You get the sense from economists that the global economy is in deep trouble, but nobody quite knows how to fix it.
For their part, major global investment banks are forecasting record-low interest rates as far as the eye can see.
“We’re living in extraordinary times at the moment,” Queensland Investment Corporation’s (QIC) Beverley Morris said.
It’s in keeping with the sentiment at a meeting of central bankers – including Australia’s Reserve Bank governor Philip Lowe – on the weekend in the US, where they struggled with ideas to sandbag the global economy from the escalating US-China trade war.
“What we’re seeing is markets and policy makers across the globe grappling with monetary policy towards the end of its useful life, but also unexpected and unexplainable political developments just make it so much more difficult for everyone,” she said.
There have been many gobsmacking moments on global financial markets this year, but a German auction of 30-year bonds captures the main market fear to a degree.
The government issued a bond that only offered to give investors their money back, and nothing more, in 30 years’ time.
Many big investors took up the offer.
Deutsche Bank Australia’s chief economist Phil O’Donoghue concedes he has never seen anything like it in his career.
“I mean, it’s just inconceivable to think that over 30 years we’re not going to see a positive rate of inflation,” he said.
“Implicitly, theoretically, that is what that 824 million euros (the amount of demand in the bond auction) is assuming.
“I mean, that is just extraordinary.”
There is a heavy focus on the ups and downs of interest rates of global long-term bonds because they are seen by economists as a throw-forward to what Australians can expect to pay on their interest rates years from now.
Global bank HSBC’s research team has forecast what the interest rate on a 10-year US Treasury bond will be in 2025.
HSBC Australia’s chief economist Paul Bloxham told PM that amazingly, it’s expected be lower than what it is today.

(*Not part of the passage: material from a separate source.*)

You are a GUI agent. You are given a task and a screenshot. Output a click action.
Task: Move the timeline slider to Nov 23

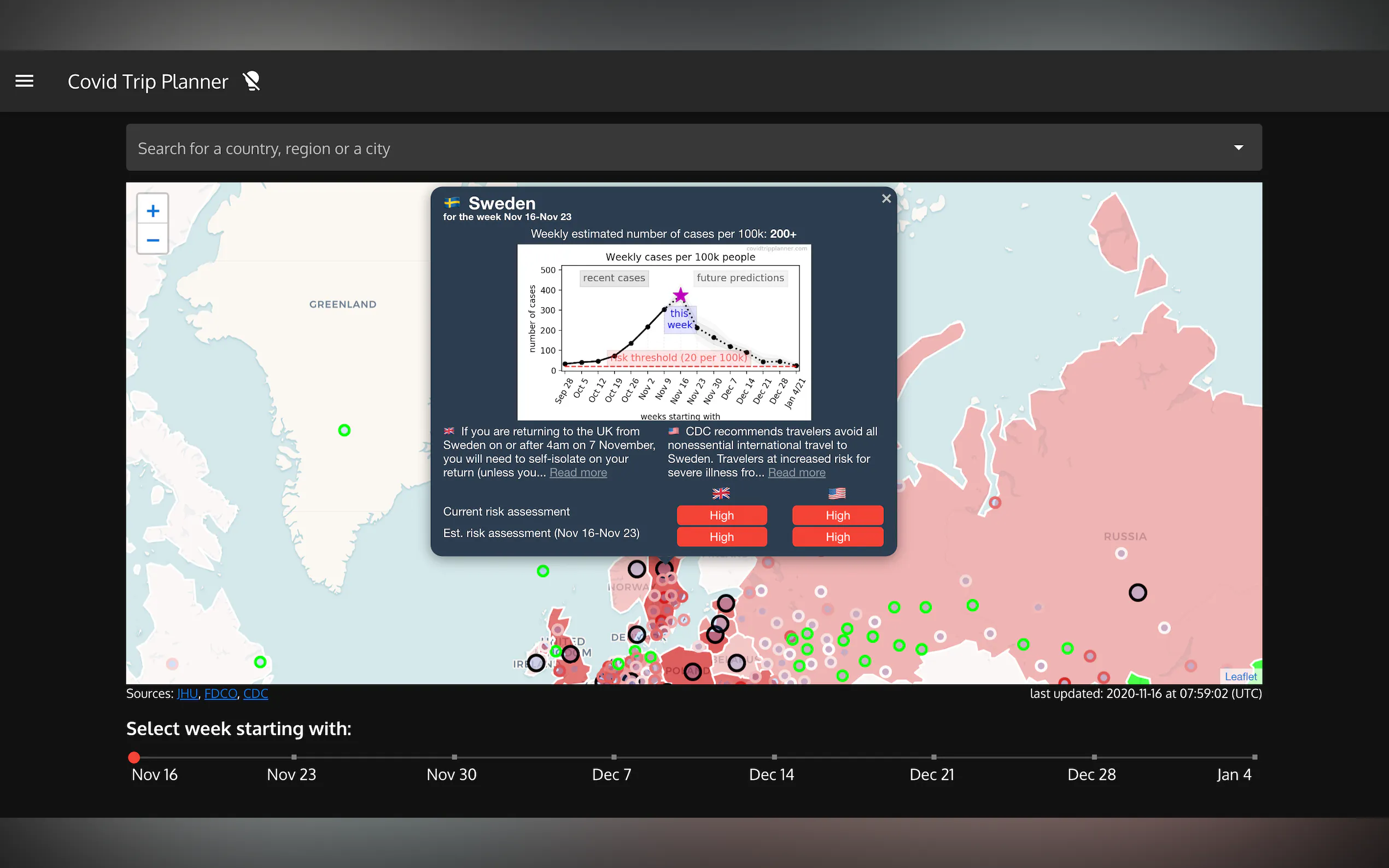pyautogui.click(x=294, y=757)
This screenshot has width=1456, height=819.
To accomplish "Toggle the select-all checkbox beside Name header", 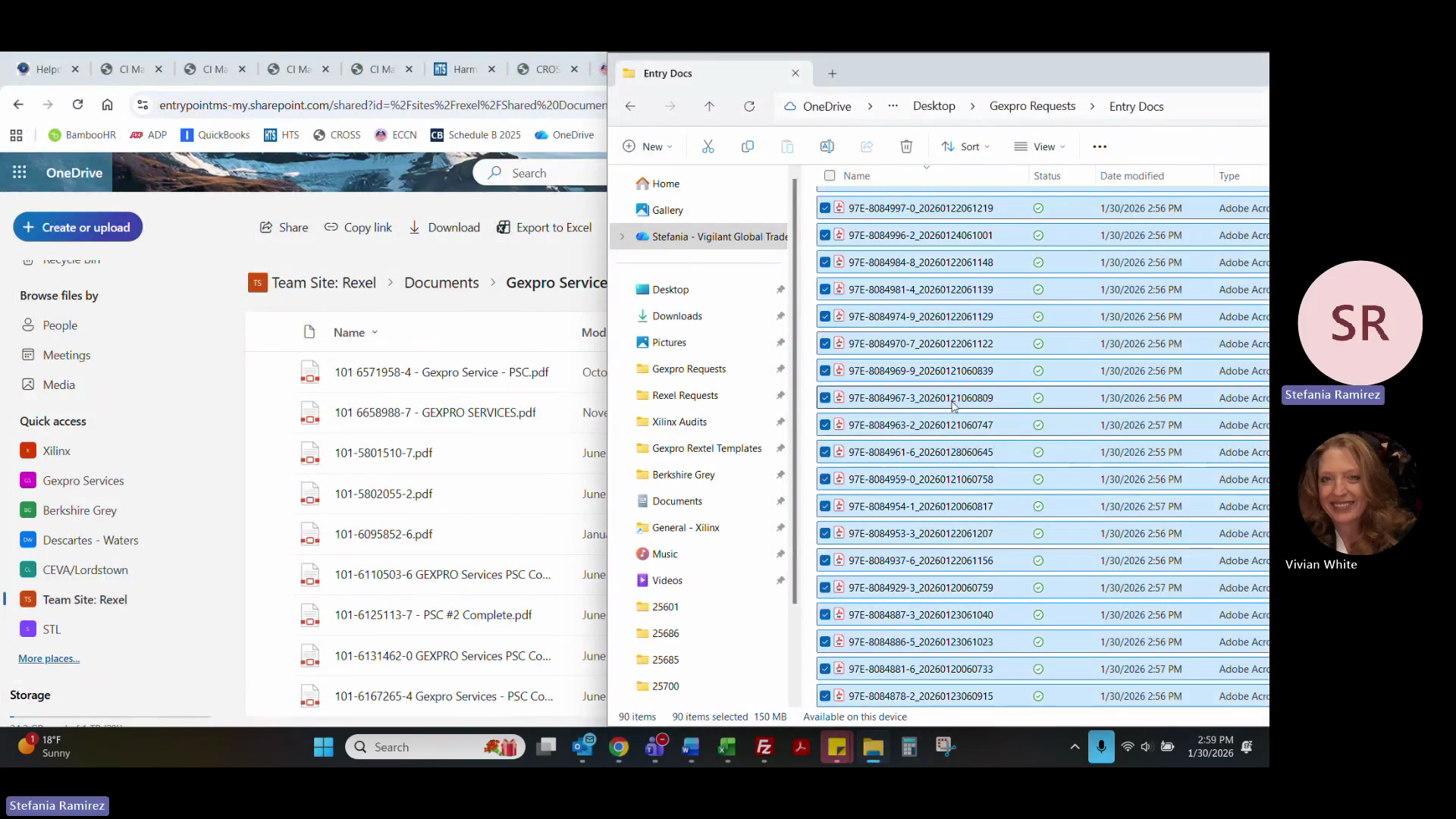I will point(830,175).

“If the rest of the world is going to have even lower interest rates, it’s very hard for Australia not to have to follow that path.
“And I think that’s what we’re looking at in terms of what’s going to drive the RBA to potentially have to cut further.”
What that means, Mr Bloxham said, is Australian interest rates are set to stay at record-low levels.
Or if the bank’s forecasts for the interest rate on the 10-year US government bond yield holds true, until at least 2025.
“What our team is suggesting is that actually we should expect that this is the state of the world that’s going to be around with us for quite some time yet,” he said.
“That global interest rates are going to stay low going forward for a number of years.”
HSBC’s note to clients suggests that longer-term real rates, which take inflation or rising prices into account, will be close to zero.
Up until recently, Westpac had led calls for the Reserve Bank to bring the cash rate down from 1 per cent where it sits today, to 0.5 per cent.
Now, Deutsche Bank says it expects the cash rate to drop to just a quarter of a percentage point by as early as the end of this year.
“Look it’s really hard I think to see upside here,” Mr O’Donoghue said.
“You know we are not going to go back to the kinds of interest rates we saw prior to 2008.”
Mr Lowe faced a Parliamentary hearing earlier in August.
Labor MP Andrew Leigh asked him what the Reserve Bank would consider looking at if the economy went further south.
He replied: “We are prepared to do unconventional things if the circumstances warranted it.”
But Mr O’Donoghue believes quantitative easing, where the Reserve Bank buys government and corporate bonds as a means of pumping money directly into the economy, is just a matter of time.
“At some point you are going to see the RBA adopting unconventional policy,” he said.
“Whether it’s this cycle or not, who knows?”
So what does this all mean for borrowers and home owners?
“Certainly from the household perspective the expectation should be that interest rates are going to stay low for a persistent period of time,” Mr Bloxham said.
Ms Morris believes that reassurance is something Australian borrowers have never experienced before.
“It really is now telling people you do not have to worry about rates going up in the foreseeable future,” she said.
“And that guidance is obviously there to give that comfort to provide people with the incentive to go out and borrow and feel like they’re not going to be shocked by doing that.”
Ms Morris also thinks the interest rates on fixed-term loans aren’t going anywhere but down for years.
Earlier this month, the Bank of South Australia slashed its interest rates on a range of fixed rate mortgages to below 3 per cent.
The Bank of Melbourne and St George also made cuts of more than 1 per cent.
“Banks are themselves expecting that the cash rate is more likely to be going lower over the next three to five years, than higher, and that’s certainly the view that the bond market is expressing also,” Ms Morris said.
Hardest hit by these “extraordinary” times though are low wage earners who can’t bag a pay rise, and savers.
And as Ms Morris points out, there’s simply no end in sight to this economic funk.
“The reason why interest rates are going to be low, or lower still, is because of the economic backdrop,” she said.
“Not just in Australia but globally which, as the months have gone on this year, is starting to look a little bit worse.
“So you have to keep that in the back of your mind too, that’s it’s not a free ride in terms of interest rate cuts.
“The interest rate cuts are coming because of a softer economic backdrop.”